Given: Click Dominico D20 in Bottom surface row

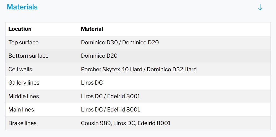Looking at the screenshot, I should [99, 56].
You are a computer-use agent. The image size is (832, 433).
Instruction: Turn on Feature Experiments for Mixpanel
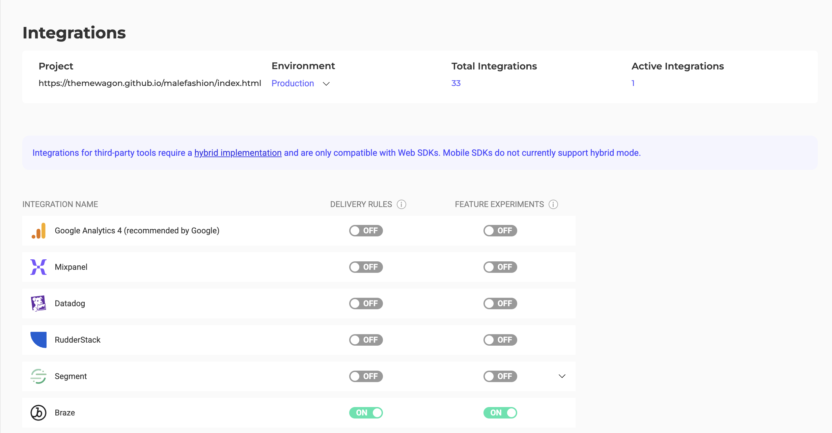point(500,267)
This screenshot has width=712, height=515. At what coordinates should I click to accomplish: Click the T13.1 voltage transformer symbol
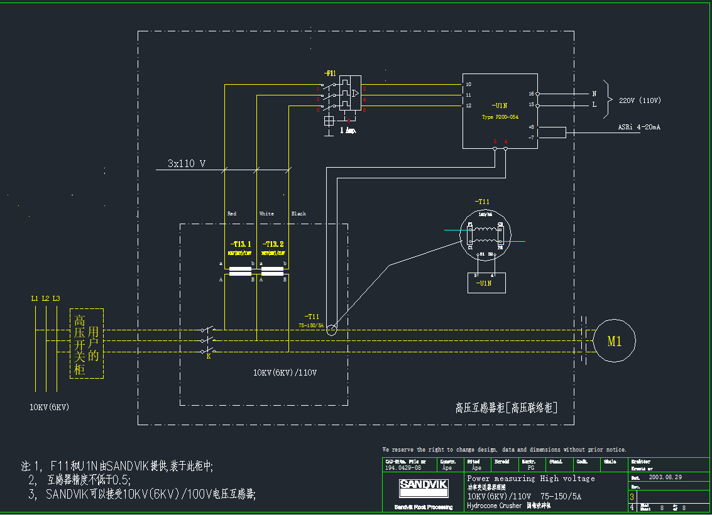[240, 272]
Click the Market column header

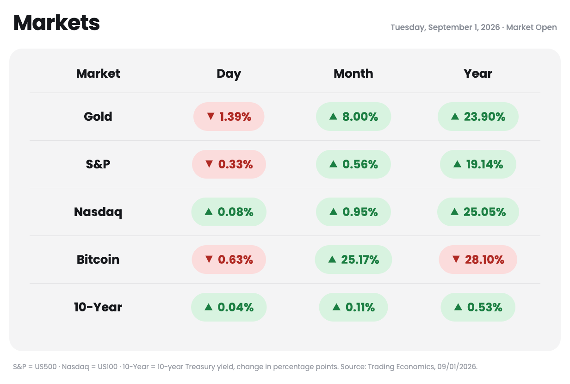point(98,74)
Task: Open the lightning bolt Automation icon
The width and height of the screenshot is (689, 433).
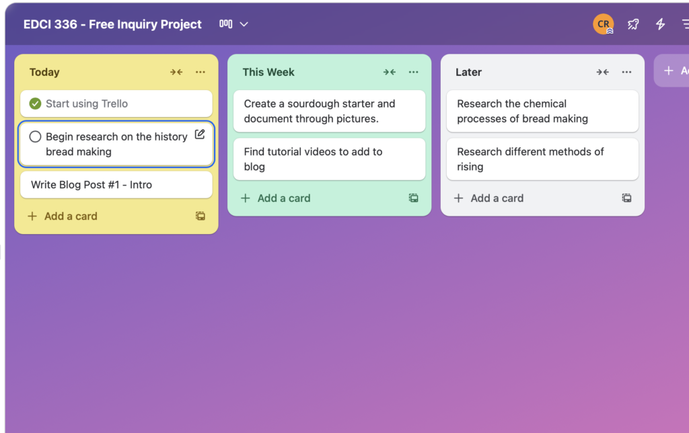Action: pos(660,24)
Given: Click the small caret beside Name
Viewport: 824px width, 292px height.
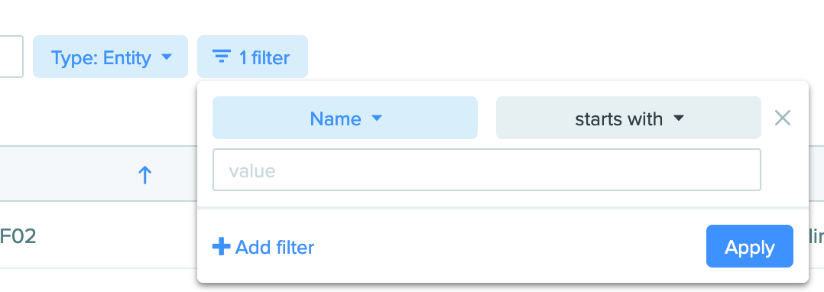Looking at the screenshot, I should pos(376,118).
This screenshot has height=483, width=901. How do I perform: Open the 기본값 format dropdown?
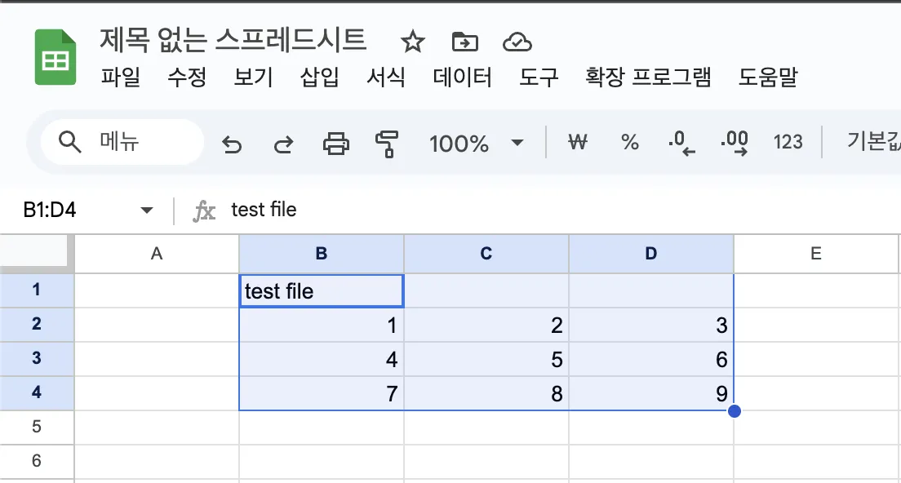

:::::

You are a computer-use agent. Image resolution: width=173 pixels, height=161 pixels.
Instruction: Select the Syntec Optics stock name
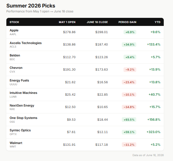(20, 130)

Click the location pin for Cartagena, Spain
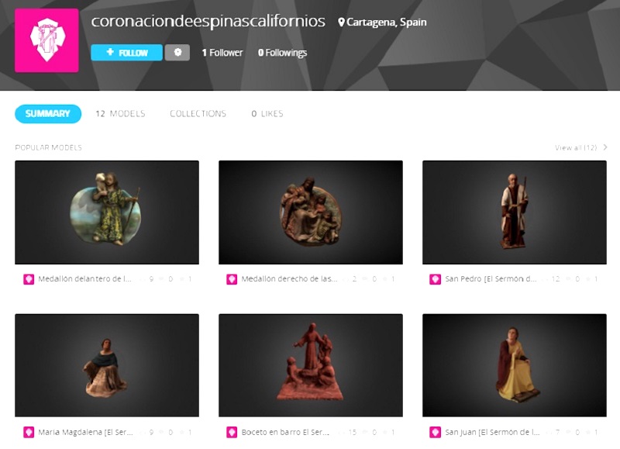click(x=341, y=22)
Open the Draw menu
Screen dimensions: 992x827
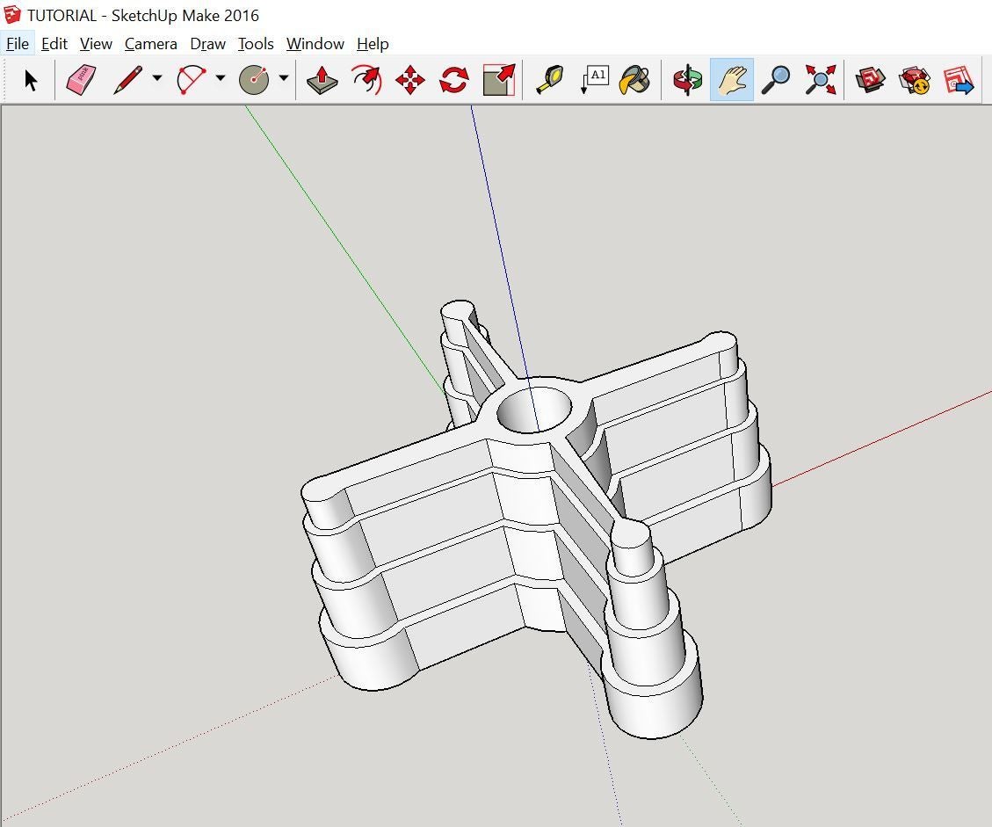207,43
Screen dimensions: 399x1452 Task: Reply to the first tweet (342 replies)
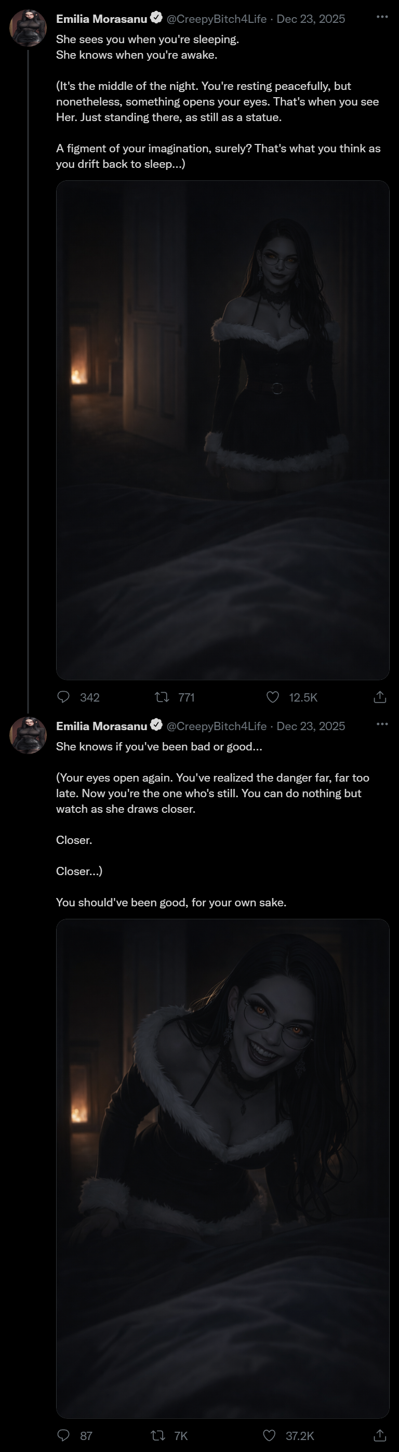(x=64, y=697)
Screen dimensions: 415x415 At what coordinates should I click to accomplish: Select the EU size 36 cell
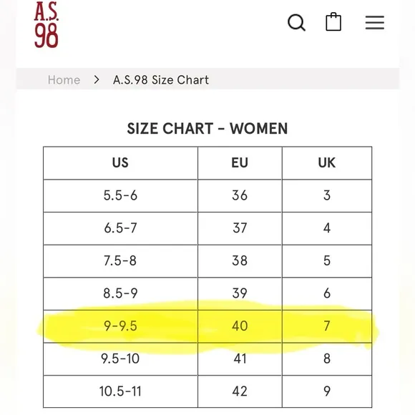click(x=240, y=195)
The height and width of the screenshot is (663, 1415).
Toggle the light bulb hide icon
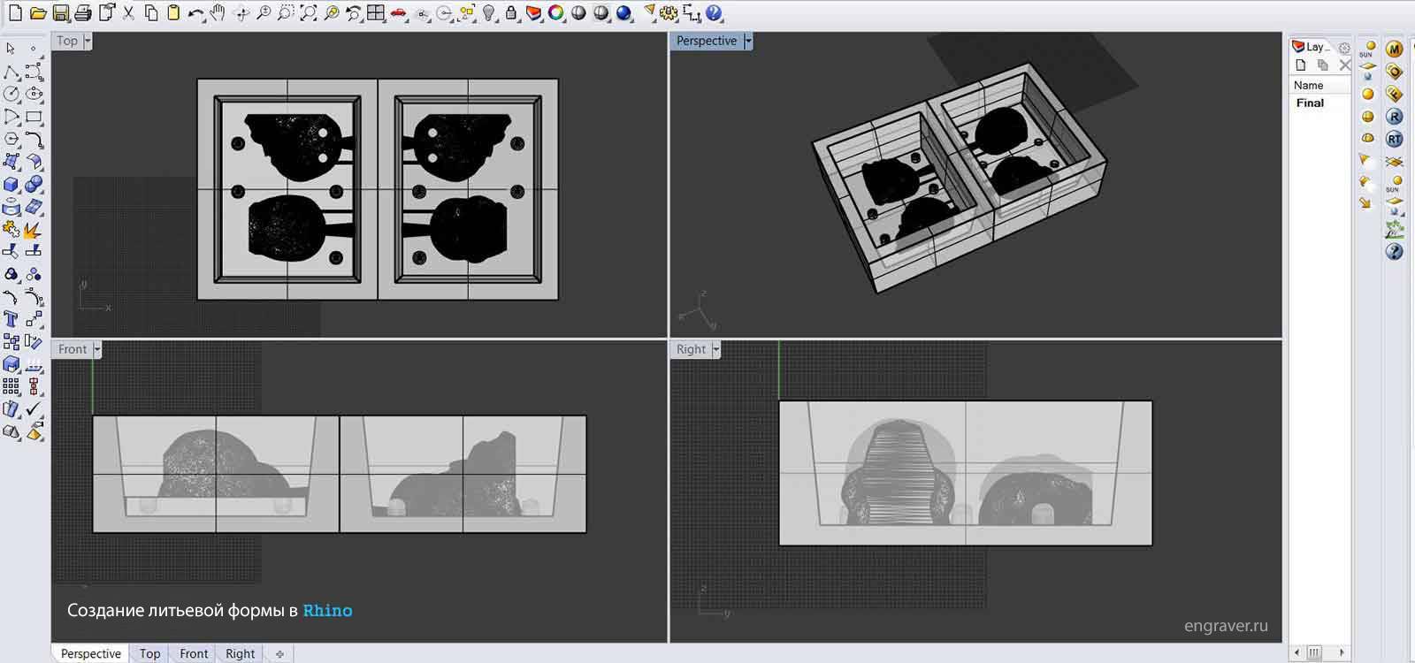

:::::

◆ CHALLENGE:
Update the material from the line with "Open the Draw menu" up to and including the line with "Toggle the light bulb hide icon", replacing "Screen dimensions" with "Screen size" and keeping everything else the same. Leave the pictures out.

◆ TASK SOLUTION:
Open the Draw menu
Screen size: 992x827
207,43
Screen size: 399x1452 Task: Reply to the first tweet (342 replies)
(x=64, y=697)
Screen size: 415x415 At what coordinates should I click to accomplish: Select the EU size 36 cell
click(x=240, y=195)
The height and width of the screenshot is (663, 1415).
Toggle the light bulb hide icon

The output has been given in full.